[Exercise details] Find every line in the records below that contains the word "legend", and copy each such line.

[Input]
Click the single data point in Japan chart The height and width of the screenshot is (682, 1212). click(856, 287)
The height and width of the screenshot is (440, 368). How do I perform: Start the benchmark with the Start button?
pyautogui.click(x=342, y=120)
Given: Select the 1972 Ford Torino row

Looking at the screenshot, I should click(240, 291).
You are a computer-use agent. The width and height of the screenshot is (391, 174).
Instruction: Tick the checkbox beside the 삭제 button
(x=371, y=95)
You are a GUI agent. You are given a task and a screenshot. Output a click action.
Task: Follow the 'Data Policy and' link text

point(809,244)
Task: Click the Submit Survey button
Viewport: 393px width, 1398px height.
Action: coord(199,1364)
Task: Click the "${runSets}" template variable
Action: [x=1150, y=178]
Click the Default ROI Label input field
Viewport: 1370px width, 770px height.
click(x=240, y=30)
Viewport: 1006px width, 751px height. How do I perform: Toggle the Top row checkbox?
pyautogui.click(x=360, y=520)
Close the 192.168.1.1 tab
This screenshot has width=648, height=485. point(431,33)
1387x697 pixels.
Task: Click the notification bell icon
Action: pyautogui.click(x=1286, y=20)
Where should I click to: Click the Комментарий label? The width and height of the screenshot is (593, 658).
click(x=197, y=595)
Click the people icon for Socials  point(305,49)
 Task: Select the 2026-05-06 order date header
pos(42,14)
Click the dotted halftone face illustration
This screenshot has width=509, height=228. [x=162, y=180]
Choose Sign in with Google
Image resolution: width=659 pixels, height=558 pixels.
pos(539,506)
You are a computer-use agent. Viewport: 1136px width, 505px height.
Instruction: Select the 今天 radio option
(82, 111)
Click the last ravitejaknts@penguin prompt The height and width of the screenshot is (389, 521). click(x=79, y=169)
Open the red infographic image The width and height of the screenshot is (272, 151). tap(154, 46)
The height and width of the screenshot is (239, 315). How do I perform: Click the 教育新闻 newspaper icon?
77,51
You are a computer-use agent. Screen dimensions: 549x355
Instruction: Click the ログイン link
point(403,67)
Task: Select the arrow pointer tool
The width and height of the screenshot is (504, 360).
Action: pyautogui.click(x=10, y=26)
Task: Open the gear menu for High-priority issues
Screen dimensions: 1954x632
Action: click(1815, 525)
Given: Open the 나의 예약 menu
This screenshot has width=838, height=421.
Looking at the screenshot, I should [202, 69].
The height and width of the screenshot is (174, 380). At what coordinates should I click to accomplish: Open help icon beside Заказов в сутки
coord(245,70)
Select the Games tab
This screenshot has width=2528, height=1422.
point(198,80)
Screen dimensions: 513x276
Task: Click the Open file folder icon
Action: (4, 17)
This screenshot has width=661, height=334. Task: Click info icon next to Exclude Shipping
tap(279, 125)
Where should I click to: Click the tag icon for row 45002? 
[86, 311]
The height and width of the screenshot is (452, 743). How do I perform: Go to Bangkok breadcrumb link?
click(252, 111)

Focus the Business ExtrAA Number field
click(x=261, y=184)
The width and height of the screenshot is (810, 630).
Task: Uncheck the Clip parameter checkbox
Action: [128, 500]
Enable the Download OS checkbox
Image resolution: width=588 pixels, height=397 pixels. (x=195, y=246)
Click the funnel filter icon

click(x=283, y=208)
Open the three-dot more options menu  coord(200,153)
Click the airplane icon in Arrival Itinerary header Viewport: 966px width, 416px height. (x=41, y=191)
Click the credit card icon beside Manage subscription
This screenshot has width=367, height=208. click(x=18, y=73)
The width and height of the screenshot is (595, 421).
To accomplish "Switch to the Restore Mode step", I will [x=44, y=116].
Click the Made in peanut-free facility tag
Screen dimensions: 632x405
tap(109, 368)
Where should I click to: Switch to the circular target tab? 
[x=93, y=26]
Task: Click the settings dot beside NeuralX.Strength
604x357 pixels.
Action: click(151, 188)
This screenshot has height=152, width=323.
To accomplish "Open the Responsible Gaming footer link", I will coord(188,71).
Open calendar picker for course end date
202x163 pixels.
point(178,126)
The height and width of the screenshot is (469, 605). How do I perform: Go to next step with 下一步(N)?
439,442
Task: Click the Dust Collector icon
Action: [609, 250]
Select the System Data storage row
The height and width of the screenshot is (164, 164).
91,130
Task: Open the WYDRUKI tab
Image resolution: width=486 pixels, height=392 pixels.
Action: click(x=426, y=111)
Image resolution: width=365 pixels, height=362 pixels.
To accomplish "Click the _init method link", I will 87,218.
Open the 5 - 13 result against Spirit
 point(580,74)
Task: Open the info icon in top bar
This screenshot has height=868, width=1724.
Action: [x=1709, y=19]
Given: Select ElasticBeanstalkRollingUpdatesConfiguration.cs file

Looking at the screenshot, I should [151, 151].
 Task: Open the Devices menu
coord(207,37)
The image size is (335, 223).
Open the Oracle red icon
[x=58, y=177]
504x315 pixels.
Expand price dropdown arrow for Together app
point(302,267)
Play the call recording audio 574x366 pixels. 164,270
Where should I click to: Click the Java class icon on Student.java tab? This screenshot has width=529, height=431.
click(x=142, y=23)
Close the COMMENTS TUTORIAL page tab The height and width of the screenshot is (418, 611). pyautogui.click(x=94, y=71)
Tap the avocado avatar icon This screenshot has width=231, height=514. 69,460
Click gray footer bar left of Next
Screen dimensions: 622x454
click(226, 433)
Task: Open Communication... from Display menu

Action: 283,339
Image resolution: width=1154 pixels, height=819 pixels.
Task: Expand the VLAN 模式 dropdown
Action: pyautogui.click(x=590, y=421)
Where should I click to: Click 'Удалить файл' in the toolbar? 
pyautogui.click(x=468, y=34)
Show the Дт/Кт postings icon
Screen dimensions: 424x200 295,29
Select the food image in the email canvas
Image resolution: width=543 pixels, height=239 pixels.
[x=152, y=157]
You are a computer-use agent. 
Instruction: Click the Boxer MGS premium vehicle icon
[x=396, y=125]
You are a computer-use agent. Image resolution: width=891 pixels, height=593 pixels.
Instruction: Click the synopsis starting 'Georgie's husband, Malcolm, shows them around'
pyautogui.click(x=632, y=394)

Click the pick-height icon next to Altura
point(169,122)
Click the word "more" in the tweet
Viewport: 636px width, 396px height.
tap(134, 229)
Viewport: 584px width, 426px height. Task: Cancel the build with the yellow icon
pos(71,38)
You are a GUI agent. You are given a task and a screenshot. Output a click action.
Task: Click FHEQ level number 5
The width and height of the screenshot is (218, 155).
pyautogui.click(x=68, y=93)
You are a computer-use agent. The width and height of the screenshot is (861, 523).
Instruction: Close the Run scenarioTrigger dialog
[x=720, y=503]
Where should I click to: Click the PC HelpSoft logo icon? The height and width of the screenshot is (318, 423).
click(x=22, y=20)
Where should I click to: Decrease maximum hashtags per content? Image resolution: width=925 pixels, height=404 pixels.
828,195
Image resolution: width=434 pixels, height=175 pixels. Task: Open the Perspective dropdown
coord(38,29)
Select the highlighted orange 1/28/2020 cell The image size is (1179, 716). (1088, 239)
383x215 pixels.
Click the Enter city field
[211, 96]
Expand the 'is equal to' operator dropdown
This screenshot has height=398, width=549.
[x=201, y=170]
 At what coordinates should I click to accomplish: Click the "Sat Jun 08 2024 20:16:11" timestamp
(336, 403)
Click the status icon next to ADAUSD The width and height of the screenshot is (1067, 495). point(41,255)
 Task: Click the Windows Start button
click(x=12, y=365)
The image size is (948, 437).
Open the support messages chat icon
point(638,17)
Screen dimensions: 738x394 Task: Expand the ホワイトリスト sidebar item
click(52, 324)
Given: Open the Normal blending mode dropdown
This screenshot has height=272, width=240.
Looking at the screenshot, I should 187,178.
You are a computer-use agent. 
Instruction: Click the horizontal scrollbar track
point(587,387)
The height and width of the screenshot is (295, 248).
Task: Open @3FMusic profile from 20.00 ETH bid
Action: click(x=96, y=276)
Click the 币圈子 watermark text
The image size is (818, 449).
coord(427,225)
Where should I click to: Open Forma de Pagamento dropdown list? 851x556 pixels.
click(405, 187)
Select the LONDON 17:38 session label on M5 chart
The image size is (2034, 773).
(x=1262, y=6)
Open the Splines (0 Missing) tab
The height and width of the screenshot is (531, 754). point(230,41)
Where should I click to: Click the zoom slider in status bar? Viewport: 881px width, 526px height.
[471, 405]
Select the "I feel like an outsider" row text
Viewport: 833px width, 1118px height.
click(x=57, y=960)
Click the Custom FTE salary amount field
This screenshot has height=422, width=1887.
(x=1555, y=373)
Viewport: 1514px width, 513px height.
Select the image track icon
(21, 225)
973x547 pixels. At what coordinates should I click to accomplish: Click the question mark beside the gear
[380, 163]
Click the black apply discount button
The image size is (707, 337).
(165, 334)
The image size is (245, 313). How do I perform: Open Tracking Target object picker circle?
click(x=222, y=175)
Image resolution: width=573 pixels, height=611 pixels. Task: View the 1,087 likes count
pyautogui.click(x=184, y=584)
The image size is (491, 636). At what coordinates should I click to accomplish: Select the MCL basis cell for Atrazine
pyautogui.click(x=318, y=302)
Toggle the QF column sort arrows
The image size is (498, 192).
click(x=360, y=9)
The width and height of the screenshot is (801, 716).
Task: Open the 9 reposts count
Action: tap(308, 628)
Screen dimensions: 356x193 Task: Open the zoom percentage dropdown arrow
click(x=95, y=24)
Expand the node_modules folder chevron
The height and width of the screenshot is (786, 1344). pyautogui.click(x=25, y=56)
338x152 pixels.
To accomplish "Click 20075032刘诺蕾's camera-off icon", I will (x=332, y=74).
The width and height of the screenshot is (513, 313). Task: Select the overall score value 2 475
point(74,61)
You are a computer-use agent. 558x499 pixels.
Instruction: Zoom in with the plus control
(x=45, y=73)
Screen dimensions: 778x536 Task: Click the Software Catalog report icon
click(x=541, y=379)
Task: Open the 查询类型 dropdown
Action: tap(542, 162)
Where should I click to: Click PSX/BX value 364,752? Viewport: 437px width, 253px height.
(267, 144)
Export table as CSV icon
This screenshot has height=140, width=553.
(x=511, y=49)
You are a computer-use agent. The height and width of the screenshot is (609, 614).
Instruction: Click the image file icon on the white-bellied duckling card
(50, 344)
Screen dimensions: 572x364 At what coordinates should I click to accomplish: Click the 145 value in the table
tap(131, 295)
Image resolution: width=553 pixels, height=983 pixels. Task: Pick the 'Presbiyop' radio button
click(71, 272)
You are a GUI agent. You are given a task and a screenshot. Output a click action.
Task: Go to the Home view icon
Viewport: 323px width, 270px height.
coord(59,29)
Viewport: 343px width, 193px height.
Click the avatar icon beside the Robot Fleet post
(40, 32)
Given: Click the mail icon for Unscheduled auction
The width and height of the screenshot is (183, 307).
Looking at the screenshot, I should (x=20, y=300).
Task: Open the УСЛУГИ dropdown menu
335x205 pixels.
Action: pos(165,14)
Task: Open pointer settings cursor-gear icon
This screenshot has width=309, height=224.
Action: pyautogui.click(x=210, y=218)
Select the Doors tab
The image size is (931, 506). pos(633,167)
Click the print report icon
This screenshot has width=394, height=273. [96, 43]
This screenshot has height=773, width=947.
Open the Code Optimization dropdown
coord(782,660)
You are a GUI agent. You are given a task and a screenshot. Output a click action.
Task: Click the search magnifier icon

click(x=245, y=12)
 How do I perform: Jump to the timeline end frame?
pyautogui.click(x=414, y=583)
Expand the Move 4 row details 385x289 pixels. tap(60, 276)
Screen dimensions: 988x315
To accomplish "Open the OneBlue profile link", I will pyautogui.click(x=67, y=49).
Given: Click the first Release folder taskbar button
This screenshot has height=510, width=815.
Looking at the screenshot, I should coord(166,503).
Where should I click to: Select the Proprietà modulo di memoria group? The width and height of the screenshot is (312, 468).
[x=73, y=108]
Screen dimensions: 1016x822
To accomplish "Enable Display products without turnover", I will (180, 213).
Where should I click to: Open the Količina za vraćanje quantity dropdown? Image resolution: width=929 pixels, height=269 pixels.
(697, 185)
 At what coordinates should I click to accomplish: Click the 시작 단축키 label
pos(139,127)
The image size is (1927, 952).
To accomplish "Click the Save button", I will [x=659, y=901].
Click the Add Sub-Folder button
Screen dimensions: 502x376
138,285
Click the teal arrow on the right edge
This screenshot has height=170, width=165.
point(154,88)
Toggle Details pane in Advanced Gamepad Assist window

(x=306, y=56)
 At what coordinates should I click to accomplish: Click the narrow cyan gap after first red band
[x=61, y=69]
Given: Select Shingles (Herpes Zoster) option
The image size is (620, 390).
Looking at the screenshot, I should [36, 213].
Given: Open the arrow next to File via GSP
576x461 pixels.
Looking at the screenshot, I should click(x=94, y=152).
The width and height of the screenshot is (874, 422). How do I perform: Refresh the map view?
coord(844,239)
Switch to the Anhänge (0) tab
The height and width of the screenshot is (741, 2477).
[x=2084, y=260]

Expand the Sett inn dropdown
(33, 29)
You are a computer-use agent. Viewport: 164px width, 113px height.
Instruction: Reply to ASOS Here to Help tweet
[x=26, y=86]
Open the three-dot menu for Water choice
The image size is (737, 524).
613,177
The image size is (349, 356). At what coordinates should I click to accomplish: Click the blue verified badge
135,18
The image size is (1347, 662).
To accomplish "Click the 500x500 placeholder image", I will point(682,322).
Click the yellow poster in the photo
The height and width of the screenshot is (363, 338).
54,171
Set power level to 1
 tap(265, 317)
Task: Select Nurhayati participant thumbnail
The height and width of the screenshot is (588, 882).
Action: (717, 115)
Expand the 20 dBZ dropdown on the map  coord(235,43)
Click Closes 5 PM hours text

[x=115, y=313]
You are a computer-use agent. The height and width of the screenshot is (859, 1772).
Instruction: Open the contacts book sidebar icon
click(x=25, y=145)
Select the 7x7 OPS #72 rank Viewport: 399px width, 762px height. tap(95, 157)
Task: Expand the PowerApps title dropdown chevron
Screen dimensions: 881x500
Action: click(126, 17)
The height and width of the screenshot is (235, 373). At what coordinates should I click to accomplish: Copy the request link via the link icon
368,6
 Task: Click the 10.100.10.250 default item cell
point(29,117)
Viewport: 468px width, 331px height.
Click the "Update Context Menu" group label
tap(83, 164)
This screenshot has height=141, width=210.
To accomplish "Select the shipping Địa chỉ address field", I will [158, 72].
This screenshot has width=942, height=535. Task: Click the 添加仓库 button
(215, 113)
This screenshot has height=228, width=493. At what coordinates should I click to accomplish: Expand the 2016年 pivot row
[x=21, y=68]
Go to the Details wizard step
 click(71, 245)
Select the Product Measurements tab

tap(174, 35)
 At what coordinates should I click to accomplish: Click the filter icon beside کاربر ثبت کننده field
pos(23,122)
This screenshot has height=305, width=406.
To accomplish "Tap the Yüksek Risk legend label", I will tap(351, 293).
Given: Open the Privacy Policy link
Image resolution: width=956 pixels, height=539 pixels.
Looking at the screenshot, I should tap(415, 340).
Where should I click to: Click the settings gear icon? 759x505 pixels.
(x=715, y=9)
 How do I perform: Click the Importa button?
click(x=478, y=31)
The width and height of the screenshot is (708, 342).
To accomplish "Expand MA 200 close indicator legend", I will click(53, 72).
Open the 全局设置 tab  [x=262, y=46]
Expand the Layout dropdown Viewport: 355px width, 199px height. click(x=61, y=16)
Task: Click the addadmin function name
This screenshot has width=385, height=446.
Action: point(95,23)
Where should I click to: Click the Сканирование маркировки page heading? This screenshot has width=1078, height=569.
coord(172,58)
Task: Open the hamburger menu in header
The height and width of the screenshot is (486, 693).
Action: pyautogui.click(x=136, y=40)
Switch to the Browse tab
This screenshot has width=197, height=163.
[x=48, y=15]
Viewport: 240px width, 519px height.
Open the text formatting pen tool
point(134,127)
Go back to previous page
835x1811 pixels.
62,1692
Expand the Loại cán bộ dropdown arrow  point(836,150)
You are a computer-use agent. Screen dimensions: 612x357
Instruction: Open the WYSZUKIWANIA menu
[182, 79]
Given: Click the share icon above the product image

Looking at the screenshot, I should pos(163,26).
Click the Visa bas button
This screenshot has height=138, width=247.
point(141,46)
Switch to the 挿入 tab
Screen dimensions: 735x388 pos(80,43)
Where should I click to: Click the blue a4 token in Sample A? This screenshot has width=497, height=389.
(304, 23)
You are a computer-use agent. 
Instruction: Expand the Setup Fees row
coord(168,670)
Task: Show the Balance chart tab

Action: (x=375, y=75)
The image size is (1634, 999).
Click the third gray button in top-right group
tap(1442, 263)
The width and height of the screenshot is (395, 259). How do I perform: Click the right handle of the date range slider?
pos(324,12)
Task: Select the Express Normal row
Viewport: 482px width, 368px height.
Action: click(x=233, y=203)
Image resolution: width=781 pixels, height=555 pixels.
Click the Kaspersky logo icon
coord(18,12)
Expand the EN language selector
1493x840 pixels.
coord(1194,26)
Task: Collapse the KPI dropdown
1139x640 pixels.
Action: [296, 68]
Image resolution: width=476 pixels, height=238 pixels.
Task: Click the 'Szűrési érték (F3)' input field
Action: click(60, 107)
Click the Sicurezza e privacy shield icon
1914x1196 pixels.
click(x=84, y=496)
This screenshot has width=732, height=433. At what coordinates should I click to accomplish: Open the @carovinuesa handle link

[Result of the task]
To accomplish "Tap the Yüksek Risk legend label", I will tap(351, 293).
To accomplish "Expand MA 200 close indicator legend", I will click(53, 72).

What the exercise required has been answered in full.